Wednesday, January 5, 2011

On the RUUUUUNNNNN!

My motivation for running has finally picked back up after the first real visit from winter this season. As a comfortably warm-natured person for the first eighteen years of my life, I have struggled with the effort it now takes me to achieve and maintain warmth since becoming diabetic. My creativity and motivation wanes in the winter time for outdoor activities, so this year I am exercising at the YMCA and planning for outdoor warmth through layering and the right gear. Later this month I will run the Hot Chocolate 10k and I expect I will need that hot cocoa not only to bring up my blood sugar after 6 miles but also to warm my blood back up.

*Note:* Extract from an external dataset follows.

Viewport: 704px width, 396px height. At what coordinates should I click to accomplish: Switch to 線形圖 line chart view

I ran my first (and only so far) 10k this summer with my father who has just become a runner now in his late fifties. It was a trail run through the mountainous Dupont State Forest and the longest distance I'd run before was maybe 4 miles, so I knew I would have to train. This summer I followed the plan suggested by my most fit friend, Alison, running 2 miles one day, 3 the next, then 4, then five. I would rest a day and run 2 again the day after, just about twenty minutes. Sometimes I would throw in some sprint work or hills, although not as much as I probably should have. The day before the race I took a short two mile run through the campsite in Brevard where my parents had a pop-up camper set up for the weekend. I was terrified. My run was slow but my mind raced over the possibilities. What if I get two miles into the woods and my blood sugar plummets? - how do you ask competitive runners for help? - would I even be able to make myself ask? It couldn't come to that. Well it could have...and if it had I would have had to make my situation known to someone so they could run on to a water station and inform the staff. I'm sure my instincts would have conquered my embarassment. But my anxiety produced sufficient planning to rise over hills and low blood sugar.

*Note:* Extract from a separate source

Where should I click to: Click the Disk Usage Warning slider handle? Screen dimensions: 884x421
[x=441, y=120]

The morning of the race I awoke to percolating coffee and whole wheat toast with spun honey. I cut my normal dose of insulin in half and packed a banana for the car ride to the race site. Belly in knots, Dad and I stretched before the final line up. I checked my blood sugar...160...a little low to start a 6 mile run with. I ate the banana. Surely that would last me. We lined up, a pack of about 70 runners in the cool, foggy air of a mountain morning. The long grass was dewey and I was eager to get running and warm up my body. The whistle blew, the pack took off. There were old and young, men and women, even a high school track team and some ten year old kids weaving around the taller legs. Mile one and two were shaky, but then I saw a girl down in the trail up ahead. She was with a friend - it was two of the runners from the track team. Her ankle was hurt in someway and the friend would stay with her and help, so I decided to run on to the water station to tell the staff there was a runner injured. It was the motivation I needed to forget about my blood sugar fears and book it. Farther than I thought, I reached the station a mile and half later. I let the staff know and they attended to the downed runner - after the race it seemed like it had been only a twist - and I ran on towards the finish with renewed energy.
That energy quickly dissipated in mile four when I met the hill so steep that even the fastest finishing woman later reported that she power walked. There was just no way to run it without gravity taking you back down, so I moved my upper body like I was running and firmly planted my feet with each step. In 0.4 mile it was over though and on the 0.6 steep downhill I let go of the brakes and struggled to keep up with my churning legs as gravity really did rush me down the hill. The last mile was a test of my mantra which had moved from "walking is not an option" to "stopping is not an option." I ran deliberately, then strongly as I neared a runner about 30 years my senior and another maybe 4 years my junior. I passed the younger runner and tailed the man who was now setting my finishing pace. We both heard shouts and cowbells as we navigated the narrow trail and approaced a blind curve up ahead. I had paced him once but he had overtaken me again and was pulling away. I was letting him go, resolving to finish but not magnificently, when rounding the corner I heard very familiar shouts and then saw my mother standing there, right before the final straightaway, shouting for me to run just like Forrest Gump. I gave her a little shout back and felt myself take off, loving the finish, sailing through the field, forgetting my exhaustion and all the fears I had gone into the race with about blood sugar, about stamina, about making it. The man led me and the young girl behind me by seconds but we all raced through strongly, motivated to better finishing times by the final mile competition. If I'd had wings I would have flown, but instead I just collapsed to a seat on the grass before regaining my strength with a juice bottle waiting for me at the finish line while we watched other runners pushing to the end.